When he said he might have married before, he was not thinking of Guinevere. He was remembering his youth. There had been another Elaine, King Pelles’ daughter. She too had offered herself, heart and body, and though at first he had said no, in the end he tired of saying it. Galahad was their son.
Galahad’s mother came of a distinguished family. King Pelles was keeper of the Holy Grail, and a near relative of Joseph of Arimathea. But this is thought to be legend.
Many fables attached themselves to King Pelles, some of them hardly befitting a man of saintly lineage. It is said, for example, that he determined to marry his daughter to none but the best knight in the world, and her standards for a husband were equally severe. But how could he tell who was the best? There happened to be a lady near by, a beautiful but dolorous lady, shut up in a tower. An enchantress had kept her there five years, immersed in scalding water, and she was never to get out till the best knight in the world should come and take her by the hand. King Pelles was sorry for the lady, yet she would serve as a barometer of chivalry. When handsome Sir Gawaine arrived at the tower, the king paid close attention. The lady was still in distress when Gawaine rode away. But when Lancelot came, the doors unlocked themselves and unbolted, and when he took the lady by the hand, she immediately stepped out of her discomfort. Though at the moment she was, they say, naked as a needle, the five years’ parboiling had had no ill effect, and she seemed to Sir Lancelot the handsomest lady he had ever met, next after Queen Guinevere. His opinion seems irrelevant. But the whole episode is fictitious.

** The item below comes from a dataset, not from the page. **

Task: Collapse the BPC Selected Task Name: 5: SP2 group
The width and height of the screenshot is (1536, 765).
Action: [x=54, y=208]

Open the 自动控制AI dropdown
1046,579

It is said also that King Pelles selected Lancelot another way, by his success with the dragon in the tomb. There was a tomb, and on it in letters of gold these words: “Here shall come a leopard of king’s blood, and he shall slay this serpent. And this leopard shall engender a lion, the which lion shall surpass all other knights.” The king determined to have this leopard in the family, and the lion too, of course. Lancelot killed the dragon. Then the king asked his name, but he knew already, from Lancelot’s way of killing dragons. But there is no more warrant for the dragon than for the scalded lady.

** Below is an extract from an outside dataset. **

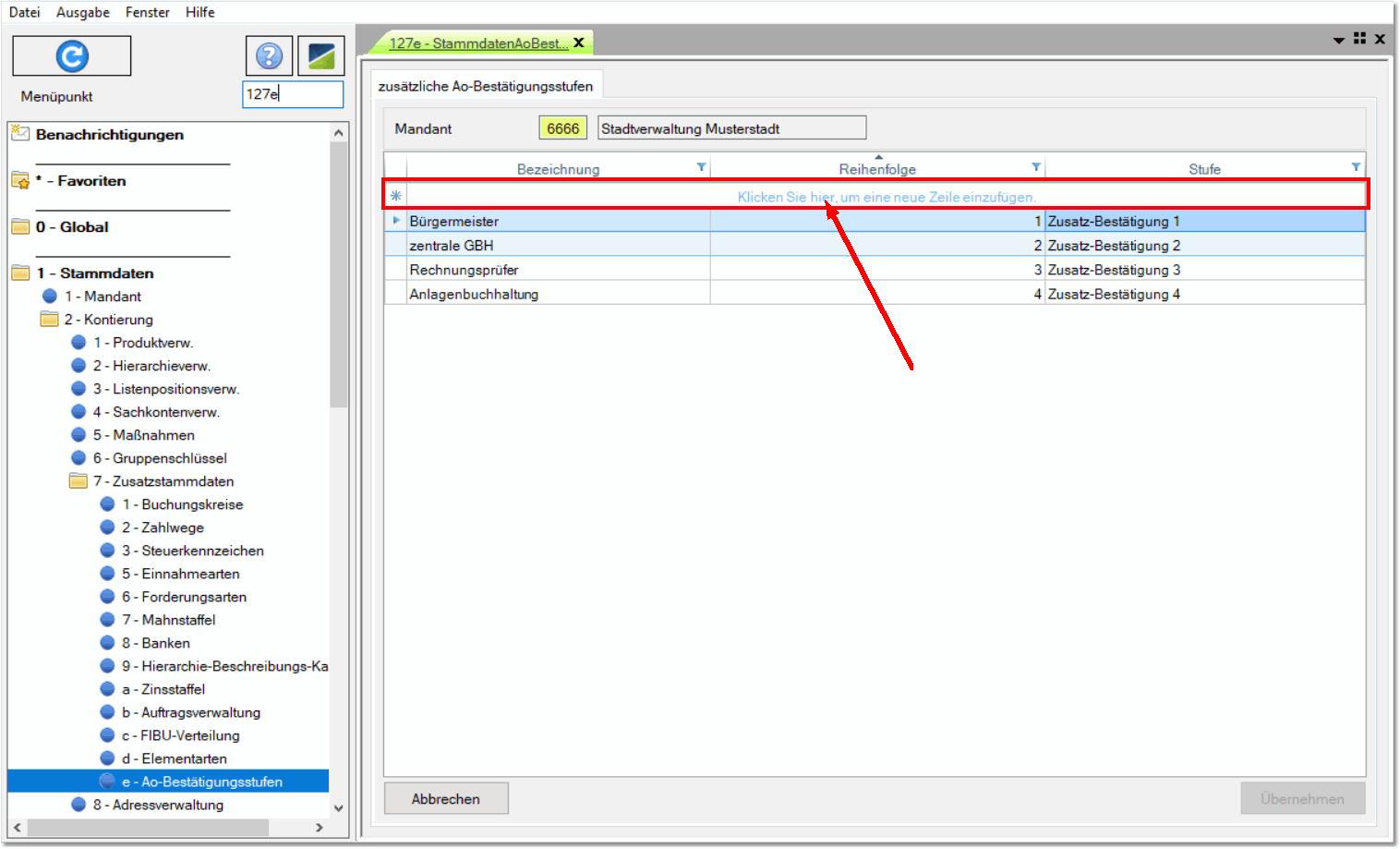
Task: Open help via question mark icon
Action: coord(269,56)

Finally, it is said that King Pelles and his daughter went to some trouble to insure the truth of these prophecies. Since Lancelot was loyal to Guinevere, they had the family necromancer put enchantments on him, so that Elaine seemed the woman he loved, and he spent the night in her arms. In the morning the charm was gone. His impulse was to kill the girl who had tricked him, but she got down on her knees and pleaded the desperate state of her affections. She was very beautiful, and anyway it was too late to help it. This comes nearer the fact, but there was no necromancer, and King Pelles was not involved.
It is well to mention these legends because they are known, and if we did not warn the reader he might be looking for them in this book. But we shall tell the story as it happened in our world, to people like ourselves or only a little better—the story, that is, as it was before poets lifted it out of its origin and used it as a language for remote and mystical things. In its humble form it had its own meaning. We say nothing here of the Grail, nor of Joseph of Arimathea, nor of the Round Table, nor of Excalibur; we confine our report to the first causes, as it were, of these famous dreams.
The story begins when Arthur, Guinevere and Lancelot were young. Four years after Arthur’s wedding, to fix the date. The plot is composed of three women and one coincidence. When the White Elaine offered her love and Lancelot declined it, he was an experienced man and on his guard.